> [INSTRUCTION]: Report every line of the records that contains the word "height", keeping case distinct.

> [INPUT]:
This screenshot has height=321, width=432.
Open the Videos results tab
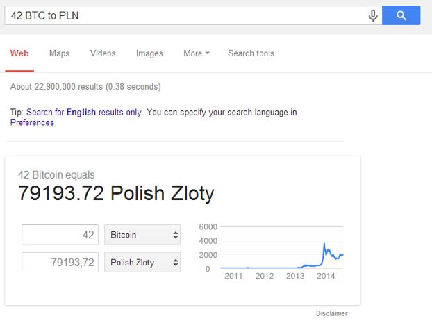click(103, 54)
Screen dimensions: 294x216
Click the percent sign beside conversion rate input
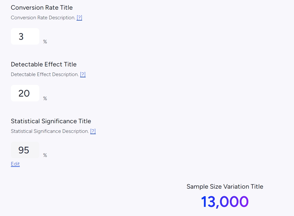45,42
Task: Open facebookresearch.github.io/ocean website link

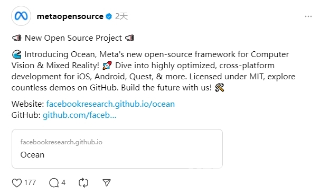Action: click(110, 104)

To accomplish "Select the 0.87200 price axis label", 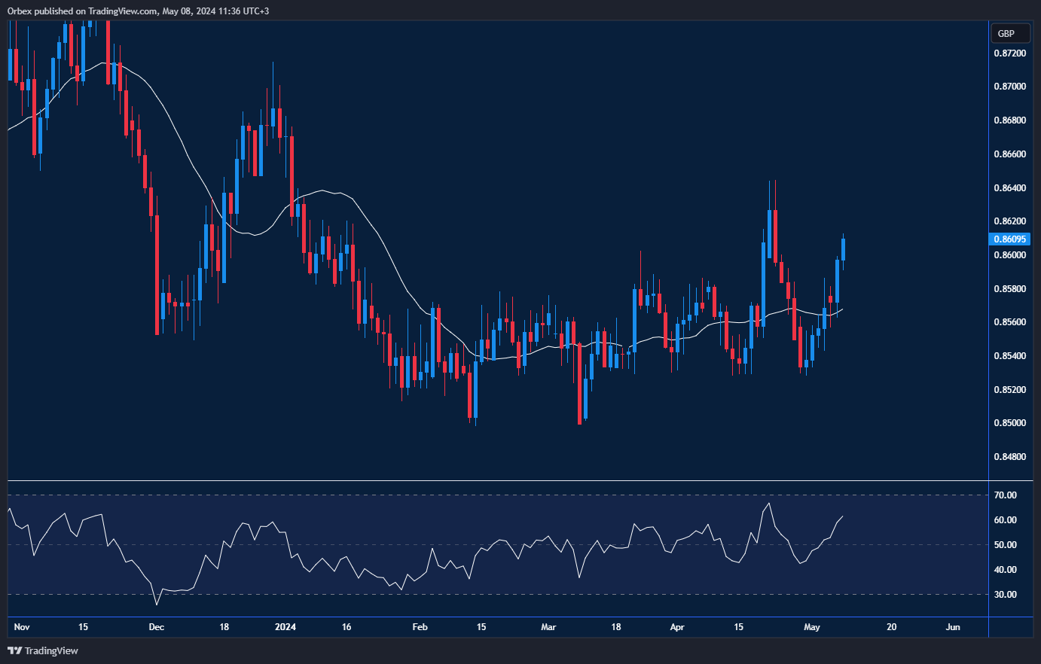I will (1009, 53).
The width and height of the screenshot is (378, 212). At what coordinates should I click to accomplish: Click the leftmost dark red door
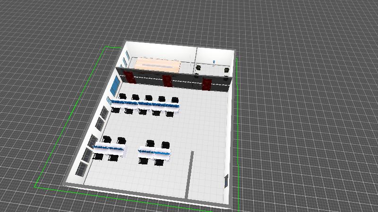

> [CORRECT RESULT]:
This screenshot has height=321, width=432.
The width and height of the screenshot is (378, 212). At what coordinates should I click to accomplish: Click the leftmost dark red door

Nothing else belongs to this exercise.